BEGIN

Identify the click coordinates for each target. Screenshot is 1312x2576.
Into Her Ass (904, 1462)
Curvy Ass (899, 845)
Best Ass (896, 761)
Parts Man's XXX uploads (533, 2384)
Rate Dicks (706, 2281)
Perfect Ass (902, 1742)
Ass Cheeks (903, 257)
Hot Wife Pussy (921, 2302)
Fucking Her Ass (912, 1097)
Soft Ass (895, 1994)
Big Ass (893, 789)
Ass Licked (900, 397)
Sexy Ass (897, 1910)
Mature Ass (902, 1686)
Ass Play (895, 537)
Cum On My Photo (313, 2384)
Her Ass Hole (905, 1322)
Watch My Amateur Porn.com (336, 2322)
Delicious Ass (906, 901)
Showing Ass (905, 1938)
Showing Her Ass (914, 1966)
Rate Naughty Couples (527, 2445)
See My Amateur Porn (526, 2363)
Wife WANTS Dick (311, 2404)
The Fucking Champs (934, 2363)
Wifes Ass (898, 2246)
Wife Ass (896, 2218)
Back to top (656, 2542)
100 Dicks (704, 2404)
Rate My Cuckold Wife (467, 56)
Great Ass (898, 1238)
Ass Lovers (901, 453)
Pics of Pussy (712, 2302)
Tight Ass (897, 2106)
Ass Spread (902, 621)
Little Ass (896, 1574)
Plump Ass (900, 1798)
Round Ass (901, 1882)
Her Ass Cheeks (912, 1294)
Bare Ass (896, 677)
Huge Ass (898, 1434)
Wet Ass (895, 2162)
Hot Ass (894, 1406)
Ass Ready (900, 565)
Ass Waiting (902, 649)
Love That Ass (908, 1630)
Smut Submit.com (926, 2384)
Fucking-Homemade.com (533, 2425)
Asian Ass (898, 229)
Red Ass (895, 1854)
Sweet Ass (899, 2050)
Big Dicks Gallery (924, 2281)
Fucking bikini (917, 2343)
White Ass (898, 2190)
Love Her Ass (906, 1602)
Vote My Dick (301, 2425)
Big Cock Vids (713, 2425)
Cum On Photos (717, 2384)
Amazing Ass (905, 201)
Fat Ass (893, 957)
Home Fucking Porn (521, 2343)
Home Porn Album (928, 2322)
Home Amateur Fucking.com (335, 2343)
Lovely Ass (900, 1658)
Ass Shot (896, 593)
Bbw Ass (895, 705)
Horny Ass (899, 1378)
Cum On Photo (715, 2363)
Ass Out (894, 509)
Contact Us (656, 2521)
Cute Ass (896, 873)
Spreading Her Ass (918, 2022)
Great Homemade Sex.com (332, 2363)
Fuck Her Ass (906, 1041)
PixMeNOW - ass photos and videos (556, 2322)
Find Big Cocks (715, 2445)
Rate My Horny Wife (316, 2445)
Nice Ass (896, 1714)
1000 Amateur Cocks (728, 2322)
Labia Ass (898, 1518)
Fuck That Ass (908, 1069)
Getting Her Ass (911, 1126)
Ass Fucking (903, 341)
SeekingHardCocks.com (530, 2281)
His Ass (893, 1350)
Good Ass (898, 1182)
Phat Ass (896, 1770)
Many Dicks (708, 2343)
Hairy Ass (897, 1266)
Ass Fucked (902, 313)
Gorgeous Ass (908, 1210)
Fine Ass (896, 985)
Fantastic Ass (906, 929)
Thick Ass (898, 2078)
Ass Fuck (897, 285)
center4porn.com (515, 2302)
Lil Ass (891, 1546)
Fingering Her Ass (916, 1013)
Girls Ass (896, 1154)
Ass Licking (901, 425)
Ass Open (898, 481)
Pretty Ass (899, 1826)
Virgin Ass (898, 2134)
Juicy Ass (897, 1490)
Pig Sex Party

END

> **What is expected**
Using the records above, write out exactly the lines from the one containing "Ass Shot (896, 593)" through the last, and add nothing.

> **Solution to the exercise**
Ass Shot (896, 593)
Bbw Ass (895, 705)
Horny Ass (899, 1378)
Cum On Photo (715, 2363)
Ass Out (894, 509)
Contact Us (656, 2521)
Cute Ass (896, 873)
Spreading Her Ass (918, 2022)
Great Homemade Sex.com (332, 2363)
Fuck Her Ass (906, 1041)
PixMeNOW - ass photos and videos (556, 2322)
Find Big Cocks (715, 2445)
Rate My Horny Wife (316, 2445)
Nice Ass (896, 1714)
1000 Amateur Cocks (728, 2322)
Labia Ass (898, 1518)
Fuck That Ass (908, 1069)
Getting Her Ass (911, 1126)
Ass Fucking (903, 341)
SeekingHardCocks.com (530, 2281)
His Ass (893, 1350)
Good Ass (898, 1182)
Phat Ass (896, 1770)
Many Dicks (708, 2343)
Hairy Ass (897, 1266)
Ass Fucked (902, 313)
Gorgeous Ass (908, 1210)
Fine Ass (896, 985)
Fantastic Ass (906, 929)
Thick Ass (898, 2078)
Ass Fuck (897, 285)
center4porn.com (515, 2302)
Lil Ass (891, 1546)
Fingering Her Ass (916, 1013)
Girls Ass (896, 1154)
Ass Licking (901, 425)
Ass Open (898, 481)
Pretty Ass (899, 1826)
Virgin Ass (898, 2134)
Juicy Ass (897, 1490)
Pig Sex Party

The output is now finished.